Wall Street and North American banks in general are serious about their tech teams. They are trying to provide a viable alternative to skilled candidates who would otherwise have ended up in Silicon Valley (read article for details here). With fintech and other disruptive innovations in banking, these skilled candidates are being recruited for the banks’ high-innovation teams (like BMO did with its AI and Data Science group or Live Labs at CIBC) but what about the larger enterprise? Have the lessons learnt from these smaller groups been translated to the existing legacy-operations systems?
Evidence suggests enterprise-wide DevOps adoption in financial institutions is still a non-starter
The sort of challenges that financial institutions must overcome before they can consider moving to a strong DevOps culture are not trivial. These challenges have been a part of their fabric since the beginning of time and to expect them to become DevOps-compliant quickly is unreasonable. In the opinion of this analyst, the top three challenges are:
Challenge 1: The weight of legacy technology and controls
Usually, large financial institutions have a history of mergers that has resulted in their technology portfolios being based on millions of different moving pieces and not all of them are compatible with each other. Financial organizations have also been amongst the earliest adopters of technologies and are not shy of spending money to keep ahead of the curve. Some of the technologies are still old main frames mixed with COBOL, third-party ERP, COTS, J2EE, SOA, and a bucket full of other acronyms.
These technologies don’t support rapid iterative changes and deployment that DevOps is based upon.
In addition to these older technologies, banks have a data back-end that probably defies transitioning to Agile methodologies like DevOps.
Challenge 2: Compliance
Regulation is to the financial industry what smartphones have become to everyone else. We don’t want to live with them, always complaining about their influence on our time, but we also can’t live without them.
Regulatory compliance has a direct impact on every part of a financial organization. From the work a database developer does in the back room to the customer service rep manning the teller’s kiosk, every employee in a bank must be aware of laws that dictate what the banks can do for their customers. Multinational banks have it worst. Not only are they responsible for their local regulations, there are specific requirements from regulators in the other jurisdictions that need to be considered. Intentional or accidental breaking of the law can be disastrous for a bank’s reputation and stock price.
In such stressful circumstances, the DevOps adage of “fail fast, fix fast” doesn’t sit well.
Challenge 3: Security
In 2014, JPMorgan Chase was hacked through a single unpatched server on the bank’s network. An analysis was undertaken by America’s top investigation agencies and they discovered the attackers had been lurking in the systems for two months. This happened after JPMorgan Chase had been spending monstrous amounts of money (some reports suggest close to 250 million dollars per year) on its cybersecurity program.
The surface area for cybercrimes at banks has increased in the recent past. With mobile solutions and apps becoming the de facto strategy for business, we can expect more attacks in the future.

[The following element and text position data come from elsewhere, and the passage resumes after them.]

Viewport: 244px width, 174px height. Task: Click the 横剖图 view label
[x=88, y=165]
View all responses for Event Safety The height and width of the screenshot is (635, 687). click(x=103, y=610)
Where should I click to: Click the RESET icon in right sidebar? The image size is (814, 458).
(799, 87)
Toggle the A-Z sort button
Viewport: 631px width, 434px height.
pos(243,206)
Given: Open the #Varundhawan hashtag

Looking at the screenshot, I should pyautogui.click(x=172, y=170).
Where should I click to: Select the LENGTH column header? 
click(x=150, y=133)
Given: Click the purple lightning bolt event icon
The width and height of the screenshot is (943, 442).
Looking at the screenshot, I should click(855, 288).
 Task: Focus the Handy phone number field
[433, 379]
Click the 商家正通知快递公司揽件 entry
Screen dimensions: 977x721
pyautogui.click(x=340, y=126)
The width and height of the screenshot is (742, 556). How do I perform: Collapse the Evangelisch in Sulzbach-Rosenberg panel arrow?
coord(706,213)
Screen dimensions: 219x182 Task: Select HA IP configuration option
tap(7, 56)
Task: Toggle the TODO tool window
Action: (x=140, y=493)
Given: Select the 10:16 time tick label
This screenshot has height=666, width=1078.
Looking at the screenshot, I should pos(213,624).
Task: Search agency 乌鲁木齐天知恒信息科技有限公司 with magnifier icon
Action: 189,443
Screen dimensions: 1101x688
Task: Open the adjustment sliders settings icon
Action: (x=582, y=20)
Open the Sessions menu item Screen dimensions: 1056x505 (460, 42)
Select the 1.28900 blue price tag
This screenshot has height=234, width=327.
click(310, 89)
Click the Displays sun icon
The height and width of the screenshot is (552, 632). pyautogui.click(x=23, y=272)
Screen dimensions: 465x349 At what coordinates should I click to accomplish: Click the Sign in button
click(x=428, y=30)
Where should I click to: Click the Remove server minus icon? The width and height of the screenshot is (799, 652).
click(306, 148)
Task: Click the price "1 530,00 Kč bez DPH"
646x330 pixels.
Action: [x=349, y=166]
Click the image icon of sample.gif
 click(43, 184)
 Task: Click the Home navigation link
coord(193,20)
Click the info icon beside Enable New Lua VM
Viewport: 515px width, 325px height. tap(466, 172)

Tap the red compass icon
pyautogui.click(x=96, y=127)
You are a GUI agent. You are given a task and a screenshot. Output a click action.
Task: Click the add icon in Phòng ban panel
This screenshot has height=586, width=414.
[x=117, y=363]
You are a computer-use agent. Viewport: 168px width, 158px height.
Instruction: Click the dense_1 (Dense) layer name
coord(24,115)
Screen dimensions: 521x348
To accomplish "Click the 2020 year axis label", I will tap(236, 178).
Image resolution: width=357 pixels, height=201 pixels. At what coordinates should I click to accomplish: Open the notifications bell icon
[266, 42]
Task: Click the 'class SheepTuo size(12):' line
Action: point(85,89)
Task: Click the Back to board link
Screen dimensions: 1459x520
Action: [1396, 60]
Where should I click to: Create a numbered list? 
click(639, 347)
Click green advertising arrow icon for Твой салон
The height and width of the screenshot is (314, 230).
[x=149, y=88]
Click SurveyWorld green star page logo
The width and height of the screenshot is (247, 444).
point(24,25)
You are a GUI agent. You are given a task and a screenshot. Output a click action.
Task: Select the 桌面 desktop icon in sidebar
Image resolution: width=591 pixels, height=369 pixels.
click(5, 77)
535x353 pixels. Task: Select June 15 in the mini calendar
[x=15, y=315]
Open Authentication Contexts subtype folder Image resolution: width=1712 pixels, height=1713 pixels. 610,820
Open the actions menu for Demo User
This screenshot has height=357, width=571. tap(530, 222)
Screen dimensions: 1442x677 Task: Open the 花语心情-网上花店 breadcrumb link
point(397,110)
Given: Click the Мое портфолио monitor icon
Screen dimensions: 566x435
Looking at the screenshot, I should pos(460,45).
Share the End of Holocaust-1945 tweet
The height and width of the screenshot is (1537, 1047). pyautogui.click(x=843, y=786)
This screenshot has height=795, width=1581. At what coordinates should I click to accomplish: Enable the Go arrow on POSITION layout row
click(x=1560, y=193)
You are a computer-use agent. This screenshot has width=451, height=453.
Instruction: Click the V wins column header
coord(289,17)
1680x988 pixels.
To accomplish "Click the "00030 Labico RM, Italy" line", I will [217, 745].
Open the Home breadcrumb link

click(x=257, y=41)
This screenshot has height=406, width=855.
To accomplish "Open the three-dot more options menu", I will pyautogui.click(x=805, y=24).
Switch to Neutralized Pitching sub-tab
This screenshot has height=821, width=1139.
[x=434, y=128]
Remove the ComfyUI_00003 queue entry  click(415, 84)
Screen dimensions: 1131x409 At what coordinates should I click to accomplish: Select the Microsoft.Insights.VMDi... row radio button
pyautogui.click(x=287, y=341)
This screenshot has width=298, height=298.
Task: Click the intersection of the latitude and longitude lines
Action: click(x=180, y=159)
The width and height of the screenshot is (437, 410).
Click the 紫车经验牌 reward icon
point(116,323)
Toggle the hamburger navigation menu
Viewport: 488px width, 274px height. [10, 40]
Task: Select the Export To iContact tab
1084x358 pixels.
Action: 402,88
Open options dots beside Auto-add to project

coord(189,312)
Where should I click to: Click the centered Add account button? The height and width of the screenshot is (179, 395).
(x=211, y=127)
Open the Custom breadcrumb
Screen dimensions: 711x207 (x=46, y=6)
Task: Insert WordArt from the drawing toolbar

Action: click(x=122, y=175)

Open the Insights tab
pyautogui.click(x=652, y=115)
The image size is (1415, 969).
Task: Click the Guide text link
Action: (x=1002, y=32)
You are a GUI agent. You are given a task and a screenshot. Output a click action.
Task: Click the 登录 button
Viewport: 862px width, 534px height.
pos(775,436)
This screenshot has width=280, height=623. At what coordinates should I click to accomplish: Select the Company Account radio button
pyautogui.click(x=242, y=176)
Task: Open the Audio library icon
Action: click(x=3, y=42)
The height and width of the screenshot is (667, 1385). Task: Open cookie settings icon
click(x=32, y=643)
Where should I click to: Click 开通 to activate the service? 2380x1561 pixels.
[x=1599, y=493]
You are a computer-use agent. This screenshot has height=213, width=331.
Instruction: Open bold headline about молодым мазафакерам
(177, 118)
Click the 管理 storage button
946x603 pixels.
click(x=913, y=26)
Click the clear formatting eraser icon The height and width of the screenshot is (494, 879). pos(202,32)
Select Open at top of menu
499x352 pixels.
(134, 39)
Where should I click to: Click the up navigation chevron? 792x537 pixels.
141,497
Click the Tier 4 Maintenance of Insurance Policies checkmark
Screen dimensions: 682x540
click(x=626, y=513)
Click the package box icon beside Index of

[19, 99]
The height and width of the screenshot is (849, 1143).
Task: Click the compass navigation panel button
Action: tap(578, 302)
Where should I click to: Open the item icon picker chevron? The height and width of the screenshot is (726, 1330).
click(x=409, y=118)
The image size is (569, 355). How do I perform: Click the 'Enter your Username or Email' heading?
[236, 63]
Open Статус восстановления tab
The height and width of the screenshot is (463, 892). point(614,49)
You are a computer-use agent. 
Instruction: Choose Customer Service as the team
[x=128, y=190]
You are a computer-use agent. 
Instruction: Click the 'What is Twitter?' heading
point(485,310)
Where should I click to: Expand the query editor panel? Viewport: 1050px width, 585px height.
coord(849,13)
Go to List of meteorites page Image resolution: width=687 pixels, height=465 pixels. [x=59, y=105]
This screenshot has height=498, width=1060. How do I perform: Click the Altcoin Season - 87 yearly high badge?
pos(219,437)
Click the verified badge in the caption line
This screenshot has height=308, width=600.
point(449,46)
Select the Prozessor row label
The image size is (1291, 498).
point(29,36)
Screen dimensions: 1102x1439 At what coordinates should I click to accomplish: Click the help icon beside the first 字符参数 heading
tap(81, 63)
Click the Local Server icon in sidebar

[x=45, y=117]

DevOps is a risky proposition then for information security professionals. For them, DevOps takes too many risks and, clearly from their point of view, prevention of risk is the best cure against it.
Transformation of any kind for even the most agile organization is a challenge. Financial giants are no exception. They are, in fact, typical in their risk alertness. However, Google, Microsoft, and ING are all big organizations that have legacy systems supporting them but are still not afraid of being “DevOps.”
In recent history, the industry has seen drivers for adopting DevOps become more robust:
Driver 1: Cloud
The cloud has changed the entire conversation around DevOps. Financial services are spending billions of dollars on constructing private and public clouds from general work management (HR, CRM, Office 365) to more development-related tasks such as coding, testing, and provisioning pipelines.
Security and data privacy related issues have been a primary concern against cloud adoption. To the credit of service providers like Azure, AWS, and GCP, they have worked hand in glove with regulatory authorities and financial services providers to make security a core part of their platform.
Driver 2: Containers and Continuous Delivery
Containers have taken the guesswork out of system compatibility and application performance for different environments. If an application in a container works in one environment, you can bet your bottom dollar it will do the same in another and another and another.
Driver 3: Test Automation
Financial services spend significant resources on testing of all kinds. No system can just make it to production without regulators having a chance to confirm it meets core requirements. In some cases, the scope of regulatory work can be so extensive that testing ends up becoming a bottleneck.
With automated testing, this bottleneck is loosened. Proper test strategy supported by automated test tools can ensure auditors don’t feel uncomfortable about signing off on a release. A well-constructed automation testing plan can make functional, regression, integration, system, and even assurance testing quicker and provide predictable quality.
Driver 4: Compliance as Code
Compliance must be built into the development lifecycle. Instead of looking at compliance as the thing that happens when everything else has been taken care off, include it in the policies and checks for each stage of the software development life cycle.